Saturday, 17 October 2015

Capture SQL IO latencies for a period of time - The PowerShell Script

In this post I am going to share a PowerShell script that is not directly related to SharePoint, but can be a powerful tool for troubleshooting SharePoint performance issues.
Earlier this year I published an article called Test and Monitor your SQL storage performance and some good practices for SharePoint, in this article I showed some tools I use to troubleshoot SQL Server storage performance. One of the tools I mentioned there was a SQL script written by Paul Randal from SQLskills.com, it will let you capture the IO latencies for a period of time.
As with my previous post I wanted to transform the SQL script to PowerShell, so it can be used in more scenarios, get the result directly and present the result as objects in PowerShell.
I contacted Paul and he gave me permission to write and publish this script. Note that the original script(this one too) is copyrighted and SQLskills.com have all rights reserved. You can see the original copyright in Paul's post, in my script and in the TechNet Gallery post. Respect it!

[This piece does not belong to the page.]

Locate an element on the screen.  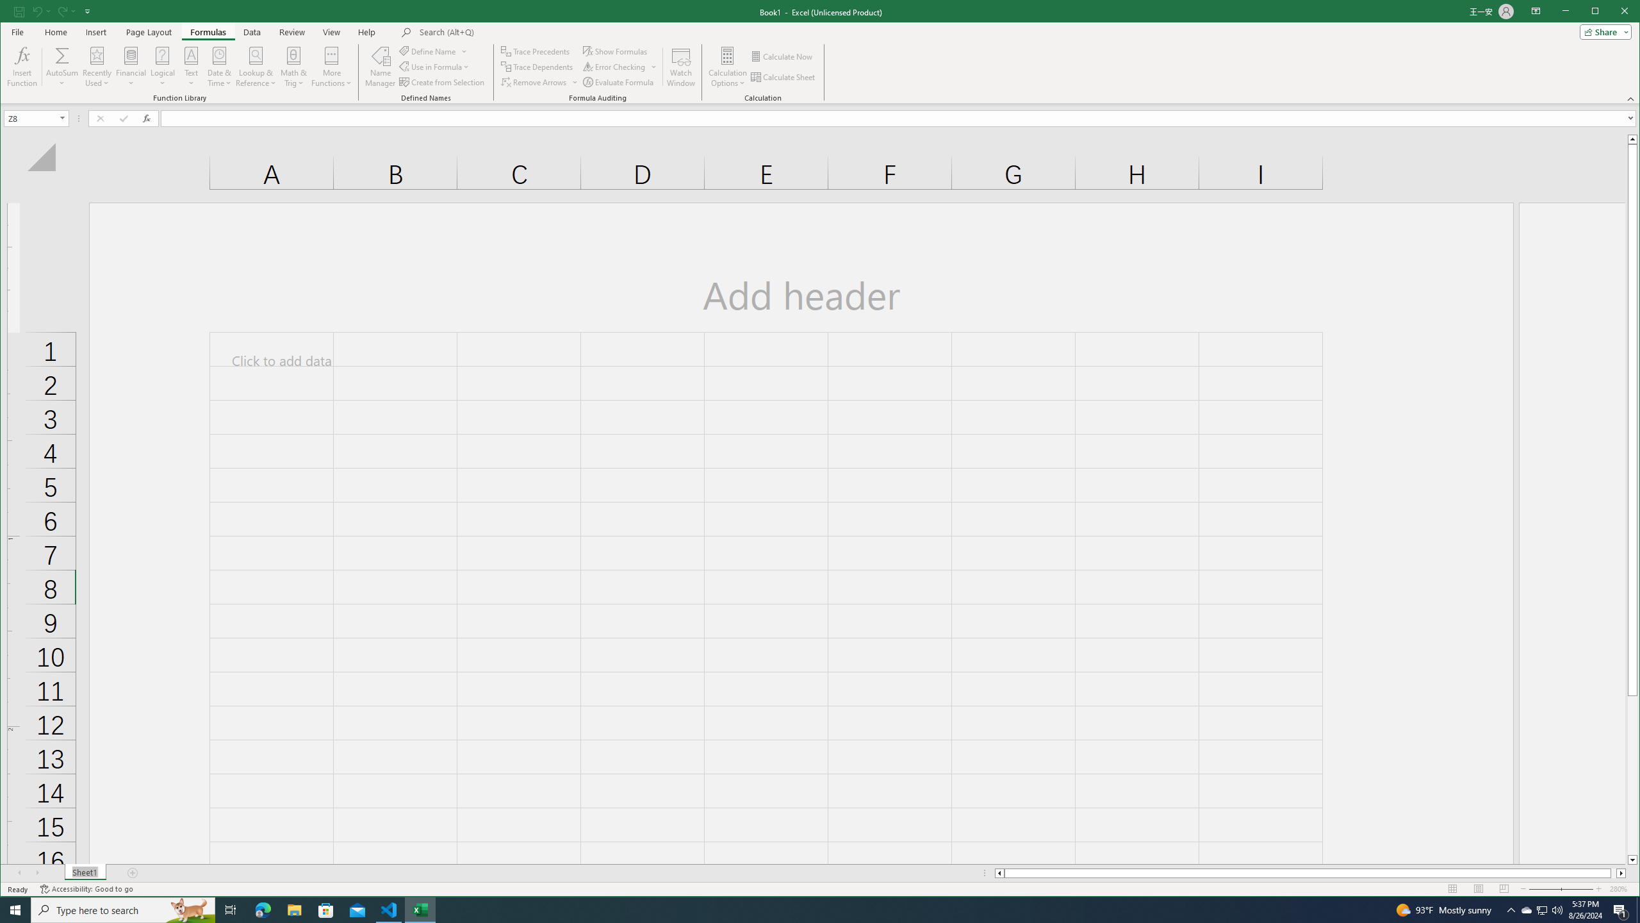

Since we've said that, here are a few words about my powershell script. It is really simple, just issuing a T-SQL commands against the SQL instance. You do not have to be on the SQL server as long as you have connectivity and appropriate permissions. The script should work against SQL Server 2005 and newer. You can use Windows integrated authentication, where the identity of the account that is running the script will be used to connect to the sql or you can use SQL Authentication.
The output can be in powershell as System.Data.DataRow type or in CSV file that will be displayed in GridView at the end.
I think that this script is a good example and you can use it as reference to transform some of you SQL scripts to PowerShell. If you look at the original SQL code you will notice that it is one script and in my script I have 5 SQL commands. This is because 'GO' is not T-SQL statement and it will not work directly with the .Net SqlClient. This is why I am executing every batch as separate command.
You can see how the result looks and a download link below. For more information see the help section in the script, ask a question in the Q&A section in Technet Gallery and if you like it Rate it.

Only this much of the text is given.